On Mon, Oct 30, 2023 at 4:21 PM tag Knife <fennic...@gmail.com> wrote:

> >
> > However, according to my example, the variable is defined and has its
> > value as 0 or false, and empty() returns true anyway. I confess that
> > I've had some problems like this, and we chose not to use empty(), as
> > sometimes 0 or false makes sense as a valid value.
> >
>
> That is exactly as the documentation explains it.
> empty is to check if a variable is not holding a usable value.
> 0, false, true are all valid values and show the variable is not
> empty.
>
> The purpose for empty is to check for undefined variables, empty
> arrays or empty strings.
> eg. "", [], null or undefined.
>

This is exactly where the problem lies.
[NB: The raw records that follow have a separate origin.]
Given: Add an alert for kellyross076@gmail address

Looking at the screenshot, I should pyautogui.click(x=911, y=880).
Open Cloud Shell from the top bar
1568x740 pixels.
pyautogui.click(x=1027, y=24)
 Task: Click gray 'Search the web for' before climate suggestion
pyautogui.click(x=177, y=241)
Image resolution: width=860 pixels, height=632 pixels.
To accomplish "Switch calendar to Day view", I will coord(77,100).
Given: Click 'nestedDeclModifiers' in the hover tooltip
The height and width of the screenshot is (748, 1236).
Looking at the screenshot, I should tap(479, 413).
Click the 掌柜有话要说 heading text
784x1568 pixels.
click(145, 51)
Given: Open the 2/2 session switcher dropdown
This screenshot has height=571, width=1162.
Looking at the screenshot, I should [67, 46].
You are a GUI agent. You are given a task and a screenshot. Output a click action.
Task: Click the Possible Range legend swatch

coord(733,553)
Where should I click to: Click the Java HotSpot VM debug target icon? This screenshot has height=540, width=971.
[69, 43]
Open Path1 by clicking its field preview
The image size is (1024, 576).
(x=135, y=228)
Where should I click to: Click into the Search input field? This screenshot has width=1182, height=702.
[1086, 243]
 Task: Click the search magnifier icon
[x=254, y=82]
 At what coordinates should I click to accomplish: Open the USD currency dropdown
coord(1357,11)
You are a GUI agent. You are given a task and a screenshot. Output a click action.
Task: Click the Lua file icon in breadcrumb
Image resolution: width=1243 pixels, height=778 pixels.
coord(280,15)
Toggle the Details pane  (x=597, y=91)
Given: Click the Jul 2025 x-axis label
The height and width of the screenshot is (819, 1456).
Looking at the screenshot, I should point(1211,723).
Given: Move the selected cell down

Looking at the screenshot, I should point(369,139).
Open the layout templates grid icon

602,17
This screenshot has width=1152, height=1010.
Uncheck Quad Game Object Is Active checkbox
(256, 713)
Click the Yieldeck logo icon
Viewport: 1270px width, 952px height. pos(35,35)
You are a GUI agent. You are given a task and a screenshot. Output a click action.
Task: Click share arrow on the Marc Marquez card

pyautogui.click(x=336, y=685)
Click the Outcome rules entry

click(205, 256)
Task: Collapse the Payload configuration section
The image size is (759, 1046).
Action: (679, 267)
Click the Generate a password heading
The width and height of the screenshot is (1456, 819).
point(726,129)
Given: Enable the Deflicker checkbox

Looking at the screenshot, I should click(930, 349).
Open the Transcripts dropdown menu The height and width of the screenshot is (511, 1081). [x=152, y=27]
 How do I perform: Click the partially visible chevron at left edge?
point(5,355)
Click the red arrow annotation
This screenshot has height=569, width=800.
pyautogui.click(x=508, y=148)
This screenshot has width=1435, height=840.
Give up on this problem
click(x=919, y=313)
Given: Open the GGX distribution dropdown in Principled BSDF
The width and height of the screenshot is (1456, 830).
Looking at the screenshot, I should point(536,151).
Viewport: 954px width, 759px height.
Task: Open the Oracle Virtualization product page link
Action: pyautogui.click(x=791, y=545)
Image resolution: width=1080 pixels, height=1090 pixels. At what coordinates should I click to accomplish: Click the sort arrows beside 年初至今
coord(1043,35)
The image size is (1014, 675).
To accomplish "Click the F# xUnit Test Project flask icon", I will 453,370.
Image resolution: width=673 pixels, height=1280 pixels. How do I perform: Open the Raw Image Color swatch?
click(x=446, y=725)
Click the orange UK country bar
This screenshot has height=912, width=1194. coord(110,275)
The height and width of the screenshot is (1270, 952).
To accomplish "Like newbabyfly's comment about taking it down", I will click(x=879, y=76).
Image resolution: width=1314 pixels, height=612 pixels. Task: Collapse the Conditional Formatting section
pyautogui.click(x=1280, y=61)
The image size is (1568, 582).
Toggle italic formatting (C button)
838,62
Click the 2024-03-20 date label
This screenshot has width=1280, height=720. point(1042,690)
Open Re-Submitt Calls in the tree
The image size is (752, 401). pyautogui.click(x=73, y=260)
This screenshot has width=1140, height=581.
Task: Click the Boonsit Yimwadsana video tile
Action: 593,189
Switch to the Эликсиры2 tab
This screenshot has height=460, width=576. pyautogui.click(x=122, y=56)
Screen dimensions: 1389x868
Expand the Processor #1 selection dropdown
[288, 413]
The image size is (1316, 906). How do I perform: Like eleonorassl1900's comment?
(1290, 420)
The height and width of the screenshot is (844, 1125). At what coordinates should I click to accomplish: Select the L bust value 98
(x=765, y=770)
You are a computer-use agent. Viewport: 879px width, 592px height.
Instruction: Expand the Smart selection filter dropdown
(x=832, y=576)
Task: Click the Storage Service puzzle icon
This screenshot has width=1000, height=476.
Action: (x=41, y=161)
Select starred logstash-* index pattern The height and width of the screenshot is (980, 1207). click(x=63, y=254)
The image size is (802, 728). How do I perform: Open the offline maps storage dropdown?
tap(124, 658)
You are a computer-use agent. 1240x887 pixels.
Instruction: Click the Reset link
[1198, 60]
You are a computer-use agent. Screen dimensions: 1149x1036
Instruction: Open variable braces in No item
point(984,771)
Is a string with just whitespace
empty? Why would an ArrayObject with count 0 not be considered to be empty
while an array with count 0 is? "empty" is subjective and therefore not a
reliable function to use. Especially in legacy code I find that people use
`empty` where they should've been using `count() === 0` and have resulted
in bugs that weren't discovered until months or years later. The variations
of `$a === ''`, `count($a) === 0`, `! isset($a)`, and `$a === null` already
check all the scenarios you need, without risking funky bugs due to how the
internal check for "falsy" values works.